Every year, it's the custom of Nancy Pincombe-Docksai to present friends, family and business associates with an official White House Christmas ornament. This year's ornament, the last issued under President Clinton, commemorates the 200th anniversary of the White House.

"Imagine my surprise," Mrs. Pincombe-Docksai reveals to Inside the Beltway, "upon reading the materials included with it."

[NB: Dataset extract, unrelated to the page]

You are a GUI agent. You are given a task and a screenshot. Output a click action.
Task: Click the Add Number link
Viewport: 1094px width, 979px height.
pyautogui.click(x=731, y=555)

Packed in each boxed ornament is a brief history of the White House, this year containing a historical perspective of the Electoral College. Or more precisely how one presidential candidate originally thought the loser eventually did win the White House, without inflicting harm upon the nation:

"The Electoral College assembled in each state on December 4, to cast their votes for the presidential candidates. Reports of the count trickled into Washington, and for a time [John] Adams held a narrow lead over [Thomas] Jefferson. The Federalists were optimistic. On December 12, word came that South Carolina, where Federalist sentiment was thought to be strong, had gone to the Republicans. The news stunned Adams and ensured his defeat by one of the other candidates, Aaron Burr or Thomas Jefferson. Two days before Christmas, Republican Georgia and Tennessee tied Burr and Jefferson. The tie-breaking vote was held in the House of Representatives in February 1801. Jefferson was elected. Sometimes called the 'Revolution of 1800,' the transfer of power from the Federalists to the Republicans was not hostile but peaceful and orderly."

Speaking of dictators

A high-ranking Republican official in Washington demanded anonymity and for good reason after plastering this quote all over Capitol Hill:

"The people who vote decide nothing. The people who count the vote decide everything."

Josef Stalin.

Amended pledge

I pledge allegiance

To the new flag

Of these divided states of America

And to the tyranny

For which it stands

An oppressed nation

Under (fill-in either Democrat/ Republican) rule


Without liberty

Or justice

For all


Talk about timing

In an age of overnight publishing, it won't be long until the first "tell-all" yarns of the bizarre 2000 election appear in bookstores.

Actually, why wait?

Jack Uldrich, one of two political appointees in the administration of Minnesota Gov. Jesse Ventura, recently published a critically acclaimed political thriller, "The Gibraltar Conspiracy" (Mortyn Press, $14.95), that actually foreshadows the chaos surrounding the Al Gore/George W. Bush slugfest.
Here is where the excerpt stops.